The UK on Thursday (Feb 4) started a clinical trial by mixing doses of the Pfizer and AstraZeneca Covid-19 vaccines – the first in the world to determine the effects of using different vaccines for the first and second dose.
Patients taking part in a new clinical study, backed by £7 million funding from the government, will soon receive different Covid-19 vaccines for their first or second dose, a statement said.
The study will be run by the National Immunisation Schedule Evaluation Consortium (NISEC) across eight National Institute for Health Research (NIHR) supported sites.
It will also gather immunological evidence on different intervals between the first and second dose for a mixed-vaccine regimen against control groups when the same vaccine is used for both doses.
Thousands of variants have been documented as the virus mutates, including the so-called British, South African and Brazilian variants which appear to spread more swiftly than others.
The study has received ethics approval from the Research Ethics Committee, as well as approval from the Medicines and Healthcare products Regulatory Agency (MHRA), the statement added.

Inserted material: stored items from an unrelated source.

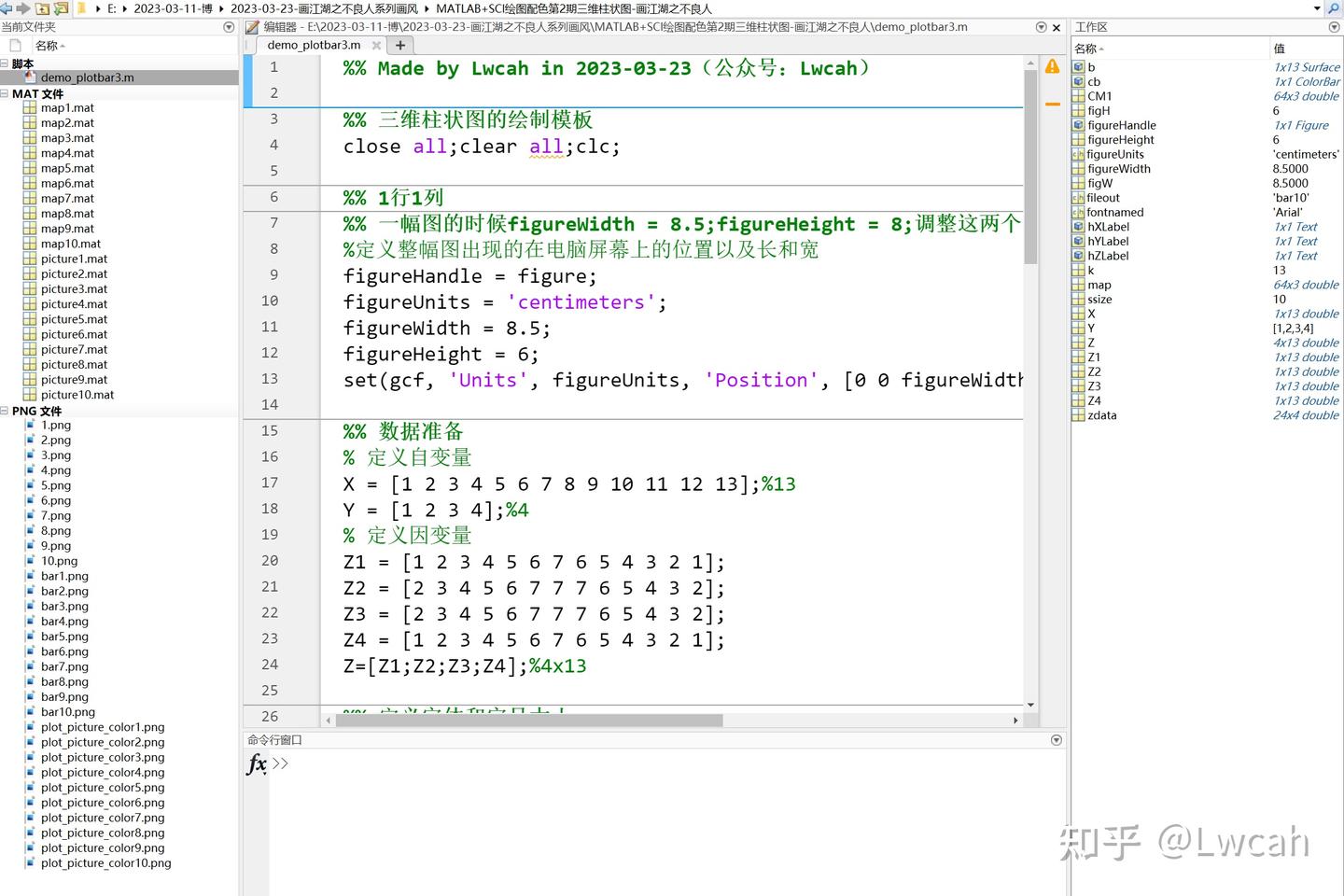
Task: Click the + button to open a new tab
Action: click(399, 44)
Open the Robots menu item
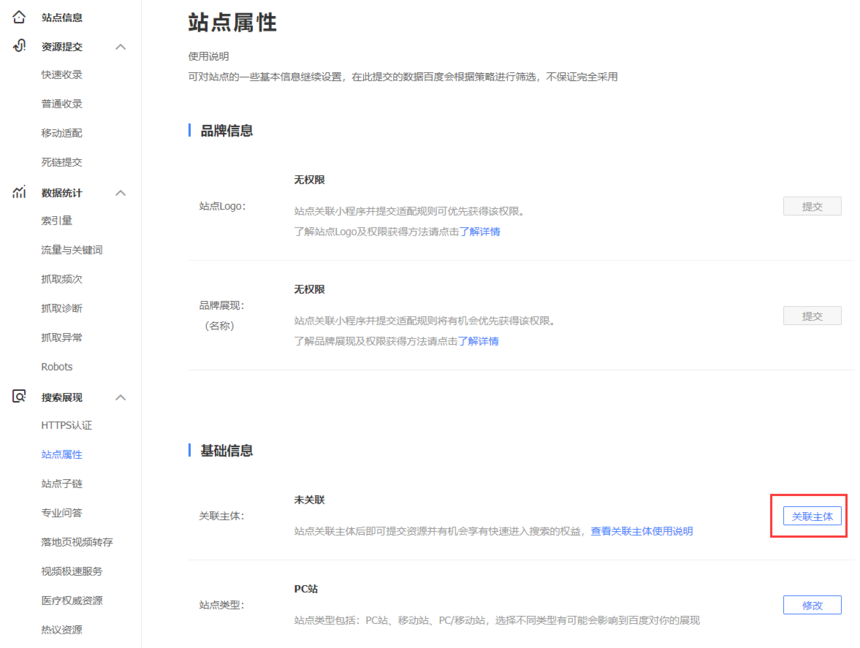 click(x=57, y=367)
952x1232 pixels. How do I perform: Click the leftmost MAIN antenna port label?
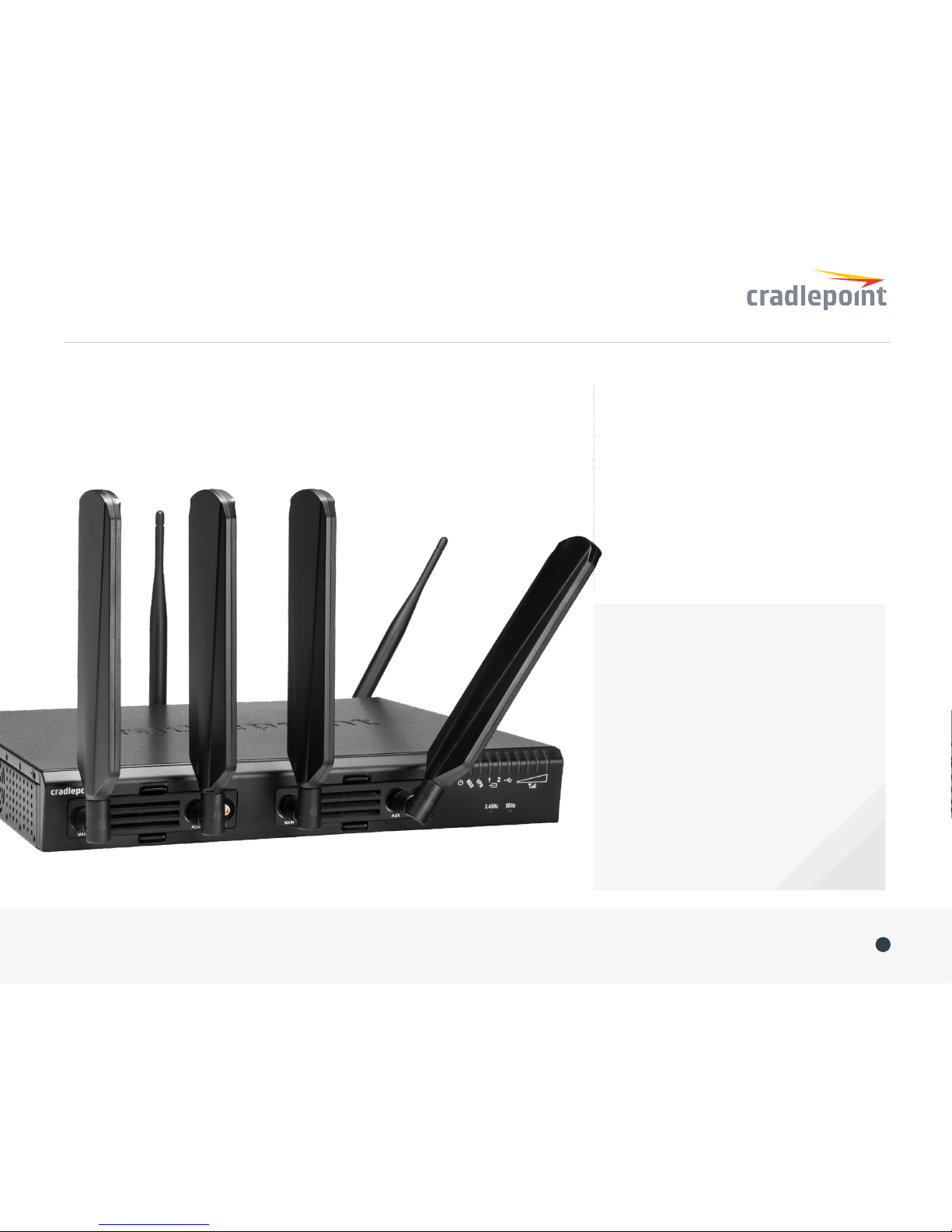click(83, 834)
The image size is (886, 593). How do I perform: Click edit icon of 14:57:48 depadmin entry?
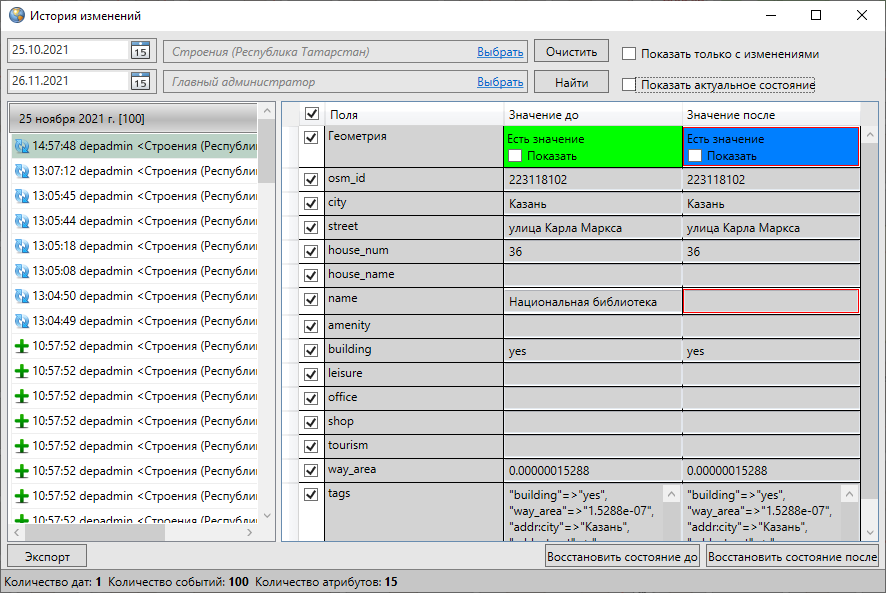point(21,146)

“This is a hugely important clinical trial that will provide us with more vital evidence on the safety of these vaccines when used in different ways. Nothing will be approved for use more widely than the study, or as part of our vaccine deployment programme, until researchers and the regulator are absolutely confident the approach is safe and effective,” said vaccine deployment minister Nadhim Zahawi.
“This is another great step forwards for British science, expertise and innovation, backed by government funding – and I look forward to seeing what it produces.”

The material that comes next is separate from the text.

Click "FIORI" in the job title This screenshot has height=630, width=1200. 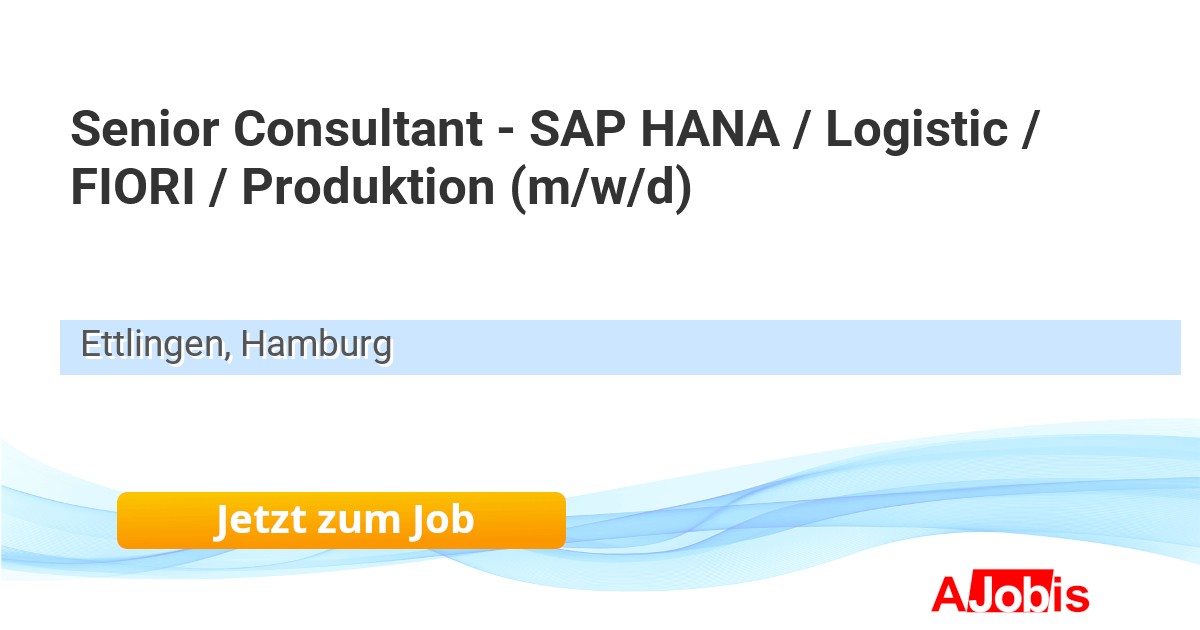[133, 188]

The British researchers behind the trial said data on vaccinating people with the two different types of vaccines could help understanding of whether shots can be rolled out with greater flexibility around the world. Initial data on immune responses is expected to be generated around June.
Professor Jonathan Van-Tam, deputy chief medical officer and senior responsible officer for the study, said: “Given the inevitable challenges of immunising large numbers of the population against Covid-19 and potential global supply constraints, there are definite advantages to having data that could support a more flexible immunisation programme, if needed and if approved by the medicines regulator.

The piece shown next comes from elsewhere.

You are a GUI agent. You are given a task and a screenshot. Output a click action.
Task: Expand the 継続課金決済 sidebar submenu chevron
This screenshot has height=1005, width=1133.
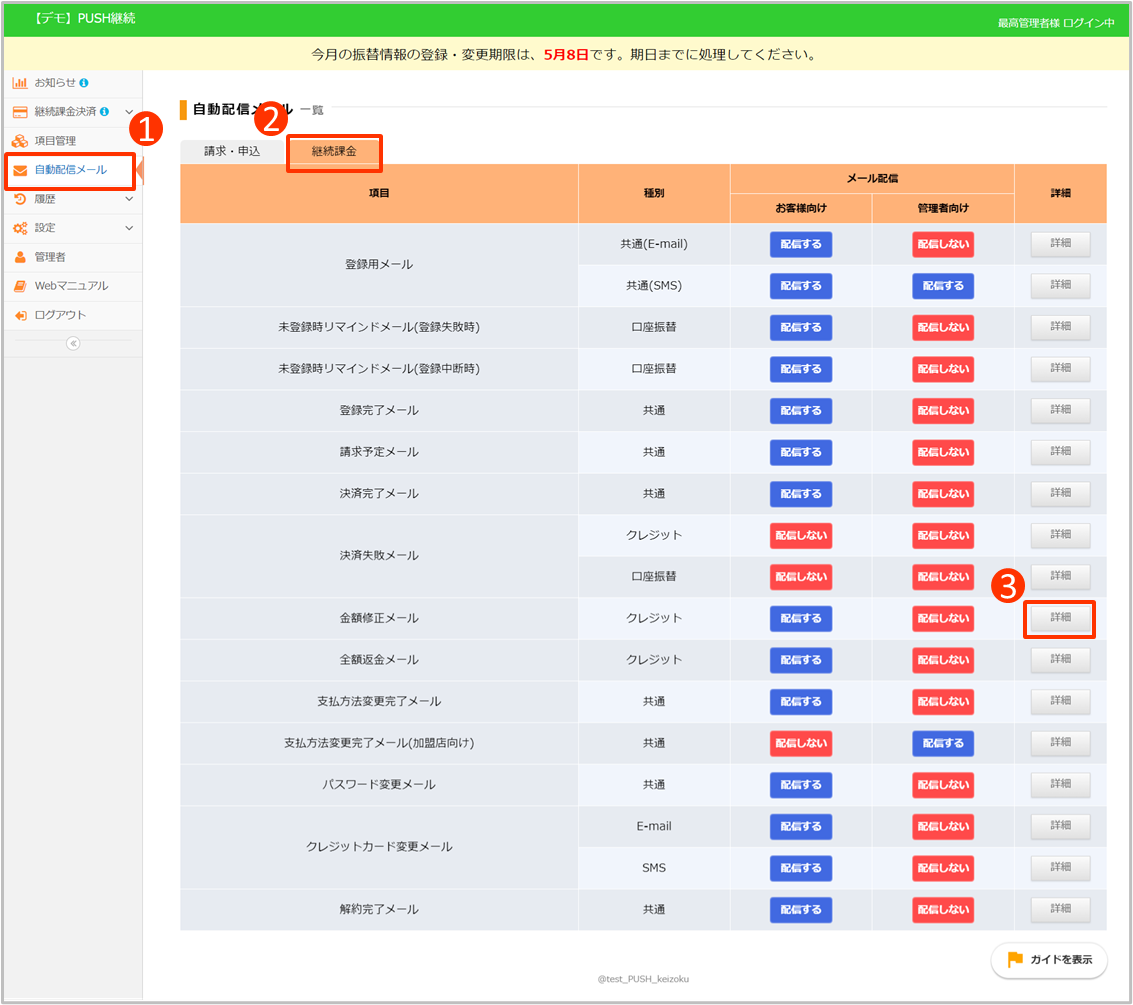tap(129, 112)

“It is also even possible that by combining vaccines, the immune response could be enhanced giving even higher antibody levels that last longer; unless this is evaluated in a clinical trial we just won’t know. This study will give us greater insight into how we can use vaccines to stay on top of this nasty disease.”
According to a statement, patients will be recruited in February via the NHS Covid-19 Vaccine Research Registry, with vaccinations expected to start towards the middle of the month and initial results to be made available over the summer period.
“This is a tremendously exciting study that will provide information vital to the roll out of vaccines in the UK and globally. We call on those aged 50 years and above who have not yet received a Covid-19 vaccine to visit our website to find out more about the study and see if there is a study site near them,” said chief investigator Matthew Snape, associate professor in paediatrics and vaccinology at the University of Oxford.
“If we do show that these vaccines can be used interchangeably in the same schedule this will greatly increase the flexibility of vaccine delivery, and could provide clues as to how to increase the breadth of protection against new virus strains.”